И вдруг Марина, нагнувшись, укусила Таню за левый со­сок. Она заорала не столько от боли, сколько от страха. Ей в ответ заорала Марина и, вцепившись пальцами в края сто­лешницы алтаря, соскочила с полового члена и, сделав стойку на плечах и раскинув ноги, показала мне свое молодое пре­красное лоно во всем могуществе женской Силы.

Время остановилось. Звуки пропали. Как оглушенный, я смотрел и дрожал, смутно осознавая, что впал в состояние оргазма, и мой вздыбленный член беспрерывно, как фонтан, извергается на алтарь, на плечи Марины, на лицо Тани, ныр­нувшей навстречу струям спермы.

Сколько это продолжалось не помню. Не помню, когда в моих руках оказался ритуальный из осины половой член.

Но прежде, чем бедра Марины рухнули на алтарь, я вон­зил в ее влагалище этот магический предмет.

Боже, как она кричала, так что Таня отпрянула в сторо­ну, спряталась за моей спиной.

А Марина уже правой ногой касалась пола и с деревянным членам в себе, схватившись левой рукой за голову, правой рукой махала на меня и кричала:

Медведь! Медведь! Медведь!

Она забилась в угол…

Медведь! Медведь!

Таня изловчилась и вынула из нее магический жезл.

Смотри, сказала она. Крови нет.
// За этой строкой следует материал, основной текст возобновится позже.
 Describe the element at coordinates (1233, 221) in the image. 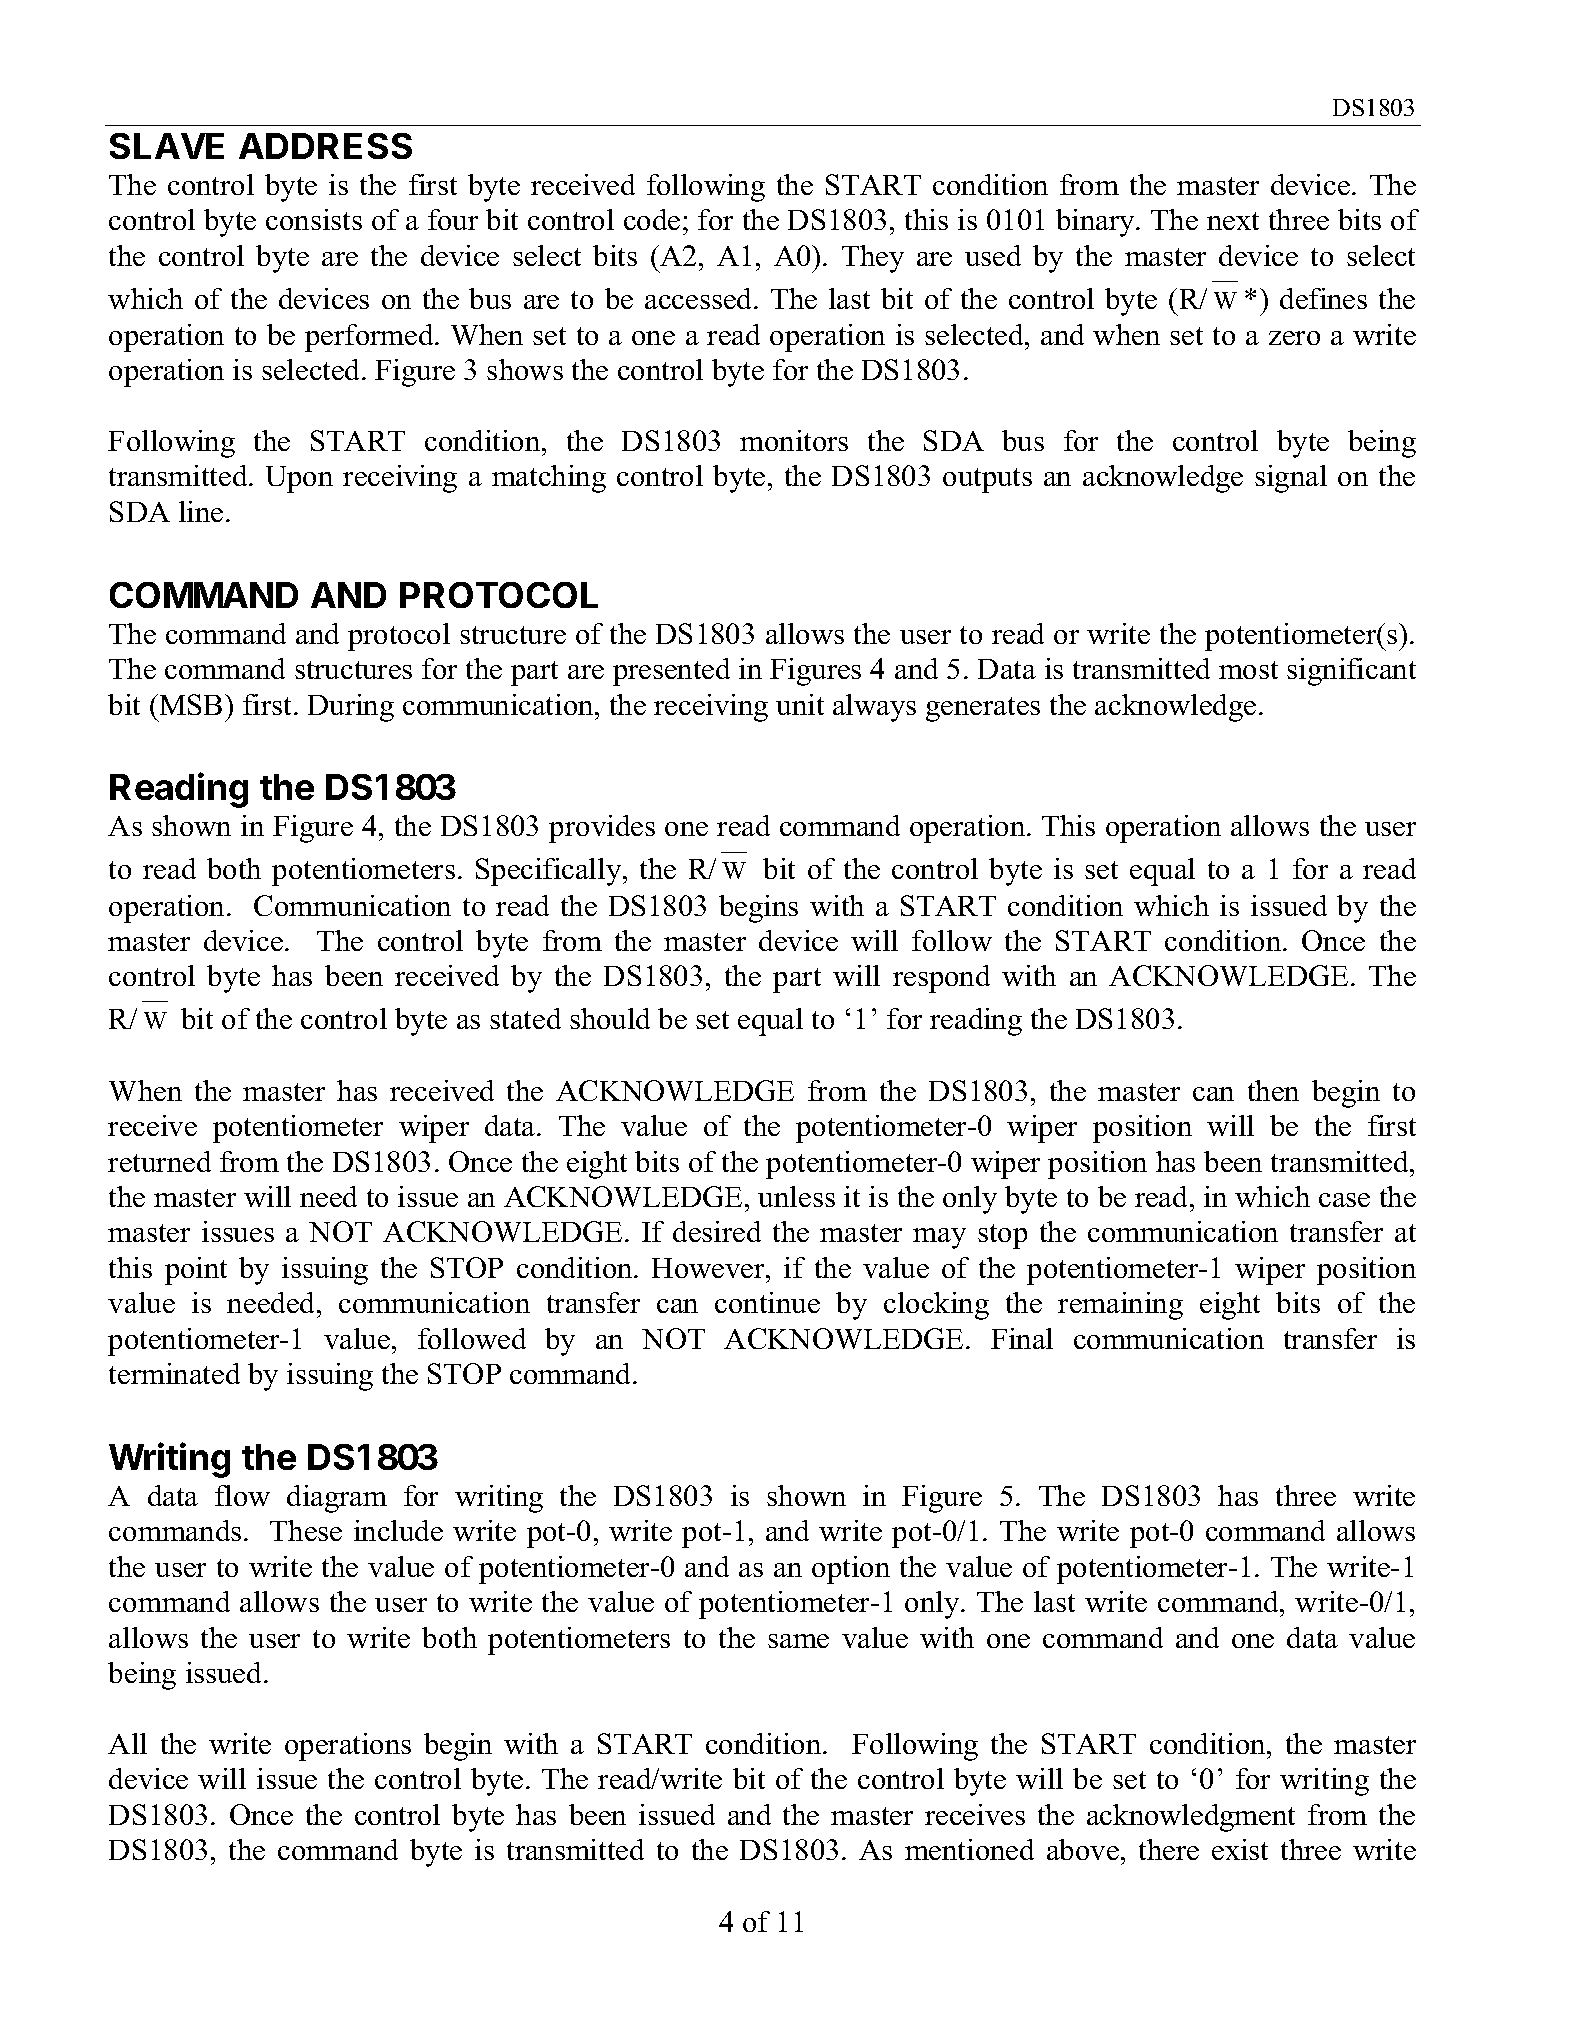

I see `next` at that location.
Может, ты больно всунул, он все-таки деревянный.

Марина пришла в себя минут через двадцать, но и потом, разговаривая со мной, она ни с того, ни с сего вздрагивала и пугливо отшатывалась.

Ты чокнулась, — смеялась Таня Дотрахалась. До чертиков. Белочка сексуальная.

Сначала, сказала Марина, все было, как обычно. Я возбудилась. А потом как солнечный удар. Тело стало мокрым. Свет померк. Вижу только половой член. Он все больше и больше.

Еще понимала, что ложусь на алтарь. Потом взрыв перед глазами. Космос.

Вращаются вокруг меня звезды. Сплошной хаос. Огромная луна, из нее вытекает ослепительный луч. Прожигает мне лоб. По бокам луны две женщины. Молодая и старая. Хохочут. И зу­бы у них острые, как у вампиров.

Появляетесь Вы, Николай Михайлович.

Лицо у Вас чисто выбрито. Вы молодой парень.

Как же так? говорю я.

Вы смеетесь, закинув голову. Снова зубы. Острые зубы.

Я, говорите Вы, пью из вас жизненную энергию и обретаю вторую молодость. А вы пойдете в АД…

Снова хаос и звезды вращаются перед глазами. И стоит надо мной ЧЕРНЫЙ МЕДВЕДЬ. БОГ ВЕЛЕС. БОГ БОЛЬШОЙ МЕДВЕДИЦЫ. Склоняется, раскинув лапы…

Белочка. Белая горячка, сказала Таня, Трахаться нужно меньше.

А чего сама, засмеялась Марина.

Таня тоже засмеялась и говорит:

Все. Я для себя решила. Хватит всяким колдунам обижать сиротку. Поеду в Москву. Поставлю себе целку. Фиг кому дам.